Here Yea, hear yea, I have an announcement....

Landscape architect John Charles Smith of Peapack-Gladstone displays a map he designed depicting the great estates of the Somerset Hills from 1898 to 1939. Residents can view the map from 2 to 5 p.m. on Sunday, May 3, at the historic Jacobus-Vanderveer House on Route 202-206 in Bedminster Township.

Smith is a fan of local history and chairs the Peapack Gladstone Historic Preservation Commission. Houses were built as a demonstration of one’s wealth and creativity.”John is also a board member of the Friends of the Jacobus Vanderveer House.

“I draw all day and I love it,” he said. “As a landscape architect, it’s in my blood.” Smith was inspired to begin the project around 1997 after his cousin, Barry Thomson, collaborated with Far Hills Realtor Jack Turpin on two books about Somerset Hills estates. He started looking at old maps, aerial photos and engineering plans kept by firms like Apgar Associates of Far Hills, and then overlaid them against modern tax maps. He sought additional information from current estate owners.

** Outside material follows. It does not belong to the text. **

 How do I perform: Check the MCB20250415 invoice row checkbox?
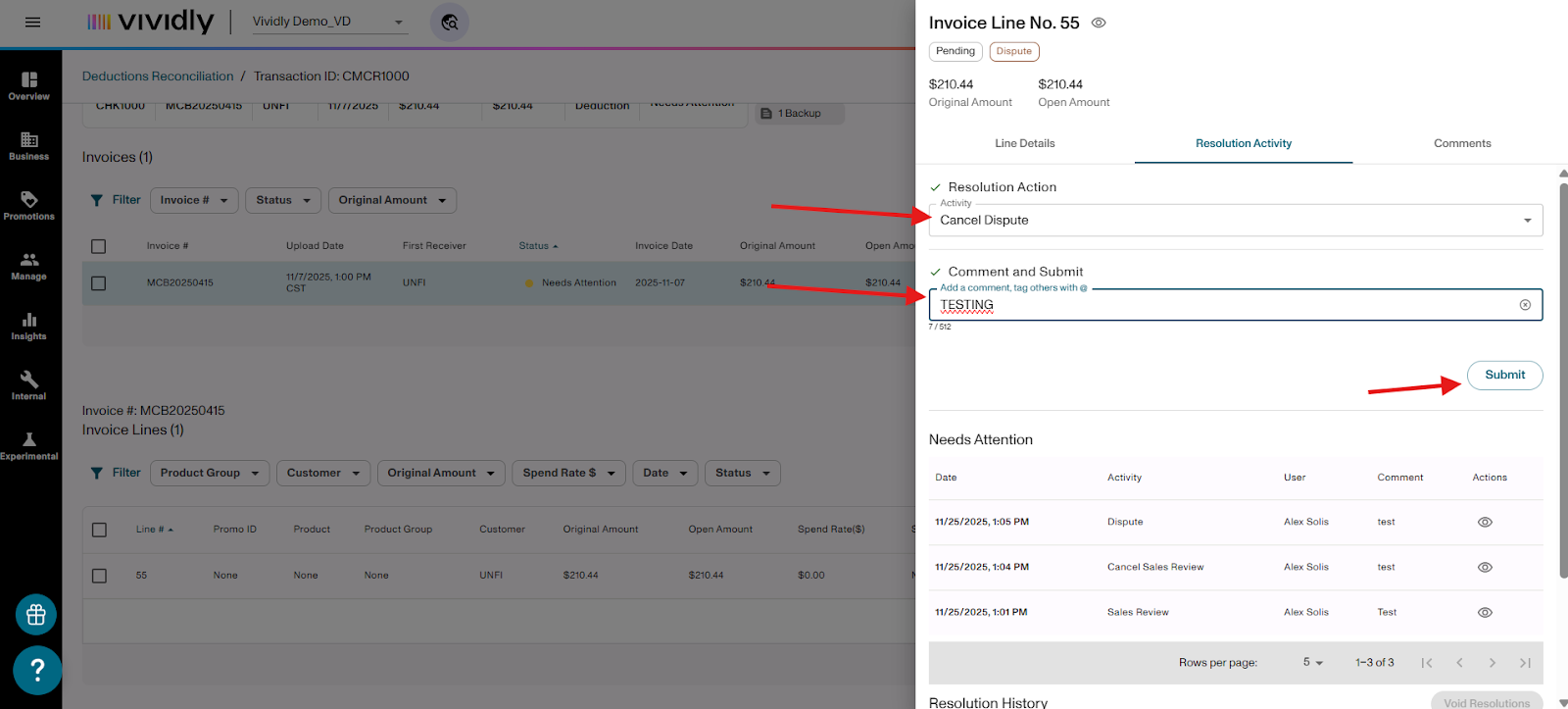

The map took over 10 years to build. “I had to put it together piece by piece,” he said. “It was like a jigsaw puzzle – take one at a time and lay them out together.” Smith found that by 1920 or so, the estates occupied virtually 100 percent of the land on the Bernardsville Mountain.

Most of the land at the time consisted of small farms, he noted. He said land typically sold for only $2 an acre, so the wealthy newcomers had enough means to convince the farmers to sell.

The largest home was the 50,000-square-foot mansion that Blair built at “Blairsden” between 1898 and 1901, Smith said. Still standing atop a wooded hill, it had spectacular views of a 550-acre estate that featured its own terraces, stairways, fountains, statues and a man-made lake.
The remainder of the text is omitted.